* **Task item**:
Return all the data, word for word.

------------

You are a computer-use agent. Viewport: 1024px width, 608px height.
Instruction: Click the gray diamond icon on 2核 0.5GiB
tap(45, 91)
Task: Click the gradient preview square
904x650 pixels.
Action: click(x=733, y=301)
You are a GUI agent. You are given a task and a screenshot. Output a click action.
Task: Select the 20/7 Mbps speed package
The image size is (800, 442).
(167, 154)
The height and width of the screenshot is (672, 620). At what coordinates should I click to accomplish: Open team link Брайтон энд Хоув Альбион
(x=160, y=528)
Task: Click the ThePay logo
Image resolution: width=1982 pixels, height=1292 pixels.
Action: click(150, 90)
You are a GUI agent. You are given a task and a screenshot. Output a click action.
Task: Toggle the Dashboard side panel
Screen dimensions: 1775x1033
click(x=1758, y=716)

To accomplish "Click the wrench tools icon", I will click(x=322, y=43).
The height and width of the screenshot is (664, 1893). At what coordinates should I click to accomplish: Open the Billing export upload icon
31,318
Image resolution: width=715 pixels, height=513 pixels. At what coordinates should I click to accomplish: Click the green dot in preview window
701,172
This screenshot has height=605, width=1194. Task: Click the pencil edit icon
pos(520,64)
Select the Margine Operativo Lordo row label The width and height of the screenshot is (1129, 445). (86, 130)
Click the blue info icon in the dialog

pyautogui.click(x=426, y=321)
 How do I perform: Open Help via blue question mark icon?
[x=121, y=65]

------------

* **Result of this task**:
You are a computer-use agent. Viewport: 1024px width, 608px height.
Instruction: Click the gray diamond icon on 2核 0.5GiB
tap(45, 91)
Task: Click the gradient preview square
904x650 pixels.
Action: click(x=733, y=301)
You are a GUI agent. You are given a task and a screenshot. Output a click action.
Task: Select the 20/7 Mbps speed package
The image size is (800, 442).
(167, 154)
The height and width of the screenshot is (672, 620). At what coordinates should I click to accomplish: Open team link Брайтон энд Хоув Альбион
(x=160, y=528)
Task: Click the ThePay logo
Image resolution: width=1982 pixels, height=1292 pixels.
Action: click(150, 90)
You are a GUI agent. You are given a task and a screenshot. Output a click action.
Task: Toggle the Dashboard side panel
Screen dimensions: 1775x1033
click(x=1758, y=716)

To accomplish "Click the wrench tools icon", I will click(x=322, y=43).
The height and width of the screenshot is (664, 1893). At what coordinates should I click to accomplish: Open the Billing export upload icon
31,318
Image resolution: width=715 pixels, height=513 pixels. At what coordinates should I click to accomplish: Click the green dot in preview window
701,172
This screenshot has height=605, width=1194. Task: Click the pencil edit icon
pos(520,64)
Select the Margine Operativo Lordo row label The width and height of the screenshot is (1129, 445). (86, 130)
Click the blue info icon in the dialog

pyautogui.click(x=426, y=321)
 How do I perform: Open Help via blue question mark icon?
[x=121, y=65]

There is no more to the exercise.